Manawa Peter Gatkuoth, deputy chairperson of information of the main rebel group, the Sudan People’s Liberation Movement-In-Opposition (SPLM-IO), recently said the TGoNU may not be formed in May when the pre-transitional period ends, citing delays in setting up of cantonment sites, training and deployment of the unified forces. Gatkuoth also added that it was not viable to form the unity government, without allowing the recently established International Boundaries Commission (IBC) to first determine the number of states and boundaries. But Makuei disclosed that lack of funds have delayed implementation of the transitional security arrangements which include screening of the forces before they are integrated into the national army. “The soldiers should have been by now deployed to their respective units,” he said.

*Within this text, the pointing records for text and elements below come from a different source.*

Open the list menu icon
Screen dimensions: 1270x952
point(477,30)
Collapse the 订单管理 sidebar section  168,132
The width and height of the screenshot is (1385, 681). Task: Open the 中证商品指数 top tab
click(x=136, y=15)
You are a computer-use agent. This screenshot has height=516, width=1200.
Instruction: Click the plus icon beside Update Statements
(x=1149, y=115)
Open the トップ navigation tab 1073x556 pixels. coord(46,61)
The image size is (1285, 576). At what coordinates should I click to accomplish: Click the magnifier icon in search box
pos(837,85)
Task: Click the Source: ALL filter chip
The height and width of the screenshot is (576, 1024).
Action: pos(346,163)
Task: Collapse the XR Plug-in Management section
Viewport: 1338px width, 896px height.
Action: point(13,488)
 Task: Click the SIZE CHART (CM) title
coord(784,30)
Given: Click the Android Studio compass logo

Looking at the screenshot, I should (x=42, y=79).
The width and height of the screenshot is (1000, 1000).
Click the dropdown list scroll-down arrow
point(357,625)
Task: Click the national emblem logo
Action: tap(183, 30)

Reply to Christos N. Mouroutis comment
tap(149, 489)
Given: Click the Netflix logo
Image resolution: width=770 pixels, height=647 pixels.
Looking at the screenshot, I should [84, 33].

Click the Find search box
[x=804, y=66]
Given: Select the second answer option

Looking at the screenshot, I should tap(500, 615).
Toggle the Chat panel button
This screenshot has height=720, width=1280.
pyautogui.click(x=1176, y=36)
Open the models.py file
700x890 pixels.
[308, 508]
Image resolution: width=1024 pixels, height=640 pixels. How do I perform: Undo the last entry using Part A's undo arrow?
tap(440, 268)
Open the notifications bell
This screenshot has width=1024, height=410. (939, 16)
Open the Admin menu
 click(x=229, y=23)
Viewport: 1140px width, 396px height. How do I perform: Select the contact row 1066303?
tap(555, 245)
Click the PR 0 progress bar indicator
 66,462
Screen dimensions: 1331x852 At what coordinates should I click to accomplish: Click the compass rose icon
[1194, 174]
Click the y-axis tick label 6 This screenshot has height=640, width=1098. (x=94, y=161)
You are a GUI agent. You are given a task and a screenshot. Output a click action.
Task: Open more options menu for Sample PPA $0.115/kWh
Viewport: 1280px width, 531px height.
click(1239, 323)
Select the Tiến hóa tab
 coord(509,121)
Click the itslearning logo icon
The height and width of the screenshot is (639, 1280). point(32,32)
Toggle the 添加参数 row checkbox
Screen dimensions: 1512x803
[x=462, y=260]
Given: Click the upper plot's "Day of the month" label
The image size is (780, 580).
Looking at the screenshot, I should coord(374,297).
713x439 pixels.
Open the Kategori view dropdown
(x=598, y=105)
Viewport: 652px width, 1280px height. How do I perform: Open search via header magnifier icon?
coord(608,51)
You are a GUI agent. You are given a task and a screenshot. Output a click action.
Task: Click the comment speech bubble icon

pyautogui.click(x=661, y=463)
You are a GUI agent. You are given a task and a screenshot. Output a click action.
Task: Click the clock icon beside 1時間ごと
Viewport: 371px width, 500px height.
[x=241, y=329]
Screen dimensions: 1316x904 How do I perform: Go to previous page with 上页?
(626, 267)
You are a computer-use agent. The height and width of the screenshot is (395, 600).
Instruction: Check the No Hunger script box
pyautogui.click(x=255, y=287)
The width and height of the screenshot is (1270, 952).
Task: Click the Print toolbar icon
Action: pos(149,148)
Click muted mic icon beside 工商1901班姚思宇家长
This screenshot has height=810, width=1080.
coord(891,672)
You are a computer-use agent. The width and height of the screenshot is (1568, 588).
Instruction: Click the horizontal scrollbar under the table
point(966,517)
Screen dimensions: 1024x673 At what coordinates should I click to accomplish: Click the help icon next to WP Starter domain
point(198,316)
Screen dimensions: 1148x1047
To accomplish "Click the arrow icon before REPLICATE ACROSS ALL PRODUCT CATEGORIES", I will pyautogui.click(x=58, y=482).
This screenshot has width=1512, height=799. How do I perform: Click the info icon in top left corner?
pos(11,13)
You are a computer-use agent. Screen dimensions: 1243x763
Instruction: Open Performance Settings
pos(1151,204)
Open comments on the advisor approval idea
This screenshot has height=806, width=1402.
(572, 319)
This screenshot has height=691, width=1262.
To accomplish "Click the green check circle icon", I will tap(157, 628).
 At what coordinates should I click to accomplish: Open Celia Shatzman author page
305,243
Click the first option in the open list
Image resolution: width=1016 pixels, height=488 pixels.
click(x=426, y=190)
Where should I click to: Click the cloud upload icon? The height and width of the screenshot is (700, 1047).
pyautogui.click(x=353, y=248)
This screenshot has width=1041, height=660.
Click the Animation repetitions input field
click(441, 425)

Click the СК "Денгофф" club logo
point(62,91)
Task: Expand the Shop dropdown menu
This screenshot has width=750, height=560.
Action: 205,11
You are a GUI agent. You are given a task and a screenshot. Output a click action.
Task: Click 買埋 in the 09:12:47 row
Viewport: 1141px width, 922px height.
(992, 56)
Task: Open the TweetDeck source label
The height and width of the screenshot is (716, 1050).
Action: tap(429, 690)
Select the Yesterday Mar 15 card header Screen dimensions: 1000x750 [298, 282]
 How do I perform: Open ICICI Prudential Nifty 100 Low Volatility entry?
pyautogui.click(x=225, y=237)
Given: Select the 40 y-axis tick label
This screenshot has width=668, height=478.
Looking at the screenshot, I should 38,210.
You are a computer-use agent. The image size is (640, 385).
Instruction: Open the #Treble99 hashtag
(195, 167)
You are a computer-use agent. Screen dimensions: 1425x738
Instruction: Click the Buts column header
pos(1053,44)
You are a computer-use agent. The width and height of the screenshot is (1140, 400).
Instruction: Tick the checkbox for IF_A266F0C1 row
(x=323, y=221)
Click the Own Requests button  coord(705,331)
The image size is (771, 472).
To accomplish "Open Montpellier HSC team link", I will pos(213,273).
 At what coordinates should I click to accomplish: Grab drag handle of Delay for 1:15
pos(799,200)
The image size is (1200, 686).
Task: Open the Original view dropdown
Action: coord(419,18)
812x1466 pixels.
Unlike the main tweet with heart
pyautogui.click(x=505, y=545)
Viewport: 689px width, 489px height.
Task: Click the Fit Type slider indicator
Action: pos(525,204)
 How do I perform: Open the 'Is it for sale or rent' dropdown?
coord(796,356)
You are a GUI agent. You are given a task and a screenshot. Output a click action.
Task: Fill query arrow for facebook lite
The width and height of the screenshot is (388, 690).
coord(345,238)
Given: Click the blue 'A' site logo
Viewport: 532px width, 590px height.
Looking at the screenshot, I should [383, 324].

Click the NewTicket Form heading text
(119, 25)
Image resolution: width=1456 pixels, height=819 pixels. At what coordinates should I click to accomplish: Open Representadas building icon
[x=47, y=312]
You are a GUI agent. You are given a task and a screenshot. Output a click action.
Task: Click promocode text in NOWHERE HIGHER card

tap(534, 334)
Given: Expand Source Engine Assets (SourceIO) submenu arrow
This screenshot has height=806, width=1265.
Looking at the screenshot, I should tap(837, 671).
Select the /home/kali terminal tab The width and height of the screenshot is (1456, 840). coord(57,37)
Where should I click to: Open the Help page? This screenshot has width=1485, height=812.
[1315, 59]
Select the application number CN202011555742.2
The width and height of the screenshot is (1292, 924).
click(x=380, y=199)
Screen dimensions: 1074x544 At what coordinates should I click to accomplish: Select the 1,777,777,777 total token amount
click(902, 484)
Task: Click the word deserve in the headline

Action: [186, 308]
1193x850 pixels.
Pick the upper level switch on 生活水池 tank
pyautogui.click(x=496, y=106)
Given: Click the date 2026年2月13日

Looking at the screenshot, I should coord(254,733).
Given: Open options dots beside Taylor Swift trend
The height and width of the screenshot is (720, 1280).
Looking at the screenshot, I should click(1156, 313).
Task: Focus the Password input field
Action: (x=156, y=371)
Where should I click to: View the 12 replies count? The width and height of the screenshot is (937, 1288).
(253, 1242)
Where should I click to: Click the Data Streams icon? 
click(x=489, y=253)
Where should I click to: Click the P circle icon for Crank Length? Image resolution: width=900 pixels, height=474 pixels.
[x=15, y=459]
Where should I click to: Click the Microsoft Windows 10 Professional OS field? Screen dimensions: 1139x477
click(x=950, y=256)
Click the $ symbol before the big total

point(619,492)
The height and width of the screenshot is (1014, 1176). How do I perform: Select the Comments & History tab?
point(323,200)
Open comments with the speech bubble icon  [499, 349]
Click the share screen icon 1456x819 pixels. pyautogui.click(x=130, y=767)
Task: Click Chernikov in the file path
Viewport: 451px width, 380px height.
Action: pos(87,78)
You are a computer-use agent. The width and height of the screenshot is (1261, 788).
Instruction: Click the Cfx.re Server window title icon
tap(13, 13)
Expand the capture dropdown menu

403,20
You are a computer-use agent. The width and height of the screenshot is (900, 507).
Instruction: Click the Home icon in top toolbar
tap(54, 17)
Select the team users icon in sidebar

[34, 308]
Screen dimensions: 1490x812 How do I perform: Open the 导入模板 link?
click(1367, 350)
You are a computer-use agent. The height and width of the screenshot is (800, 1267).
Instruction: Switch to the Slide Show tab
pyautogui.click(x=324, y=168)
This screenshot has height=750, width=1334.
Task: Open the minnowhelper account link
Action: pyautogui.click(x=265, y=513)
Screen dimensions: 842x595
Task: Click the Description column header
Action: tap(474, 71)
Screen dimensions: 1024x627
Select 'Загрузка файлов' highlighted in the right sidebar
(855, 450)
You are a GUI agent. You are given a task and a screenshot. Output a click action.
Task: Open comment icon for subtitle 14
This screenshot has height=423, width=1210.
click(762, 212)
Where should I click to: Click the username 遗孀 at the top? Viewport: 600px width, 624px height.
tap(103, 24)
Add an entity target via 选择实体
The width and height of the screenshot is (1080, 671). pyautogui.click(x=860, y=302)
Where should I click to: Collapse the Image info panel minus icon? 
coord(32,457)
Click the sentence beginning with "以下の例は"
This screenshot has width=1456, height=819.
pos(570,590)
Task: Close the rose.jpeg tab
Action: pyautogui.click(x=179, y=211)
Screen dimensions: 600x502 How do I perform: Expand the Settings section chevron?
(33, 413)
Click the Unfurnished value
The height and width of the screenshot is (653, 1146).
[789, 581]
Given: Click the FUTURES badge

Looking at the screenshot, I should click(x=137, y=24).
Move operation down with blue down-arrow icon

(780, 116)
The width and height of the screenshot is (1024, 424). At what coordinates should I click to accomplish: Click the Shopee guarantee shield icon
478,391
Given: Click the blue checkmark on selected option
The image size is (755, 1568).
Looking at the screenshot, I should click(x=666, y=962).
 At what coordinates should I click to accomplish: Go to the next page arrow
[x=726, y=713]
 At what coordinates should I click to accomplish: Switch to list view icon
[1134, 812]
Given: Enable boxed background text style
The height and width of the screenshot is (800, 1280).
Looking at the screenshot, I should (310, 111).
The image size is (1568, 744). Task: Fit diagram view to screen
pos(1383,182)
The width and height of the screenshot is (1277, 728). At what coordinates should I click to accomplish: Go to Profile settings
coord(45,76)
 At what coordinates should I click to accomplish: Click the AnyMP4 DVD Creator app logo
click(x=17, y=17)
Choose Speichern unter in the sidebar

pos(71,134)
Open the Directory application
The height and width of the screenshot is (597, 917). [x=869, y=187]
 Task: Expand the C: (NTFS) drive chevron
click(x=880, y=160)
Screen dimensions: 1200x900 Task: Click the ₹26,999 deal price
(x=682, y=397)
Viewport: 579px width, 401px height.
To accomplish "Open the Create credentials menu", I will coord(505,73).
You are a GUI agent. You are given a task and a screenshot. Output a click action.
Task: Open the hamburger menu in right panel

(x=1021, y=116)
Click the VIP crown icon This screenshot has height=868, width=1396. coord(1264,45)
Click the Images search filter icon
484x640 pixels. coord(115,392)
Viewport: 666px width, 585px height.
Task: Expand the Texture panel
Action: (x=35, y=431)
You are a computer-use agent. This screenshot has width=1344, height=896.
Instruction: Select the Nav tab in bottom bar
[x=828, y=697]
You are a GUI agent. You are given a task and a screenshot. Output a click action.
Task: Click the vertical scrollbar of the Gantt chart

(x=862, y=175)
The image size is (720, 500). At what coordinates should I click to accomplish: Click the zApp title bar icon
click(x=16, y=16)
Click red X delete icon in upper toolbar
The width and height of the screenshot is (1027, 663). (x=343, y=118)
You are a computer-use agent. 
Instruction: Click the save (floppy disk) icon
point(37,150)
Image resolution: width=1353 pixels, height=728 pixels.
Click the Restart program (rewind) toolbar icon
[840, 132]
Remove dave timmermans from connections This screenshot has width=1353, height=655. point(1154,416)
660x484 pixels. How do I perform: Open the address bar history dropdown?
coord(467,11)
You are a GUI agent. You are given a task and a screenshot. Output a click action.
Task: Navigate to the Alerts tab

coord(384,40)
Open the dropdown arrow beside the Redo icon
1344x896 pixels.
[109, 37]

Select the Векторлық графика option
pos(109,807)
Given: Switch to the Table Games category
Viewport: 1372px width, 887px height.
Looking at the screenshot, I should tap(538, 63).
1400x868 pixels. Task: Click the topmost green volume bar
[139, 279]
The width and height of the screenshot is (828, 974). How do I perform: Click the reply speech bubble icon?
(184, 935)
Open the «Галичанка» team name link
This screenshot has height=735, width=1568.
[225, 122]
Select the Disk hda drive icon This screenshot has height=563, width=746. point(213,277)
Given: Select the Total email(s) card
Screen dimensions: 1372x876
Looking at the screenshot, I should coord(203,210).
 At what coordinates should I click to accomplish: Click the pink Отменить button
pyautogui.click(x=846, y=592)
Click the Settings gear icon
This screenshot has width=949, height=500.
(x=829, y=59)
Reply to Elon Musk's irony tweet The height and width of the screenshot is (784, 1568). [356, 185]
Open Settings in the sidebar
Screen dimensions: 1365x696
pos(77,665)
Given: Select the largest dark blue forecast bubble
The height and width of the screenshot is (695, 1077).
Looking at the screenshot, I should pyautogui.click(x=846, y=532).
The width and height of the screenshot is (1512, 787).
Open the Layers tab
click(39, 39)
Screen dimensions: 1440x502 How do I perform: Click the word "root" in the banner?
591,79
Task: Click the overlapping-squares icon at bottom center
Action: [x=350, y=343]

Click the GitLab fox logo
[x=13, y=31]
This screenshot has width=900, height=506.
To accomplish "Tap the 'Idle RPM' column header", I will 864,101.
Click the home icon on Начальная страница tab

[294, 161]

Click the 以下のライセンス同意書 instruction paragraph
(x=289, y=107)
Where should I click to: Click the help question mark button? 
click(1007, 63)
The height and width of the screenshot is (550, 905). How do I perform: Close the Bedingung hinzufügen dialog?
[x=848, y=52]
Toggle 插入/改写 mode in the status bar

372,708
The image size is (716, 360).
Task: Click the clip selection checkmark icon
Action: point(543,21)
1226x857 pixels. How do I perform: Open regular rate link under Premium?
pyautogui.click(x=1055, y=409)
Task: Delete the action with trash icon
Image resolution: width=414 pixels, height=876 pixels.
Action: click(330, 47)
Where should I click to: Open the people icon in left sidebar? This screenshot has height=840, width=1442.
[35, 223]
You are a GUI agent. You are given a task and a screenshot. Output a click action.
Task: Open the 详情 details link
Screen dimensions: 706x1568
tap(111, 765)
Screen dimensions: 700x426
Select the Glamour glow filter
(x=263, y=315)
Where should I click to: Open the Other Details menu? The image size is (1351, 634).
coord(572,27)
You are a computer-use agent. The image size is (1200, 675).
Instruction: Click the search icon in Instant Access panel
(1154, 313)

President Salva Kiir and his former deputy Riek Machar signed the revitalized peace agreement mediated by regional leaders in late September in 2018 in the Ethiopian capital, Addis Ababa to end five years of conflict. South Sudan descended into civil war in late 2013, and the conflict has created one of the fastest growing refugee crises in the world.The UN estimates that about four million South Sudanese have been displaced internally and externally.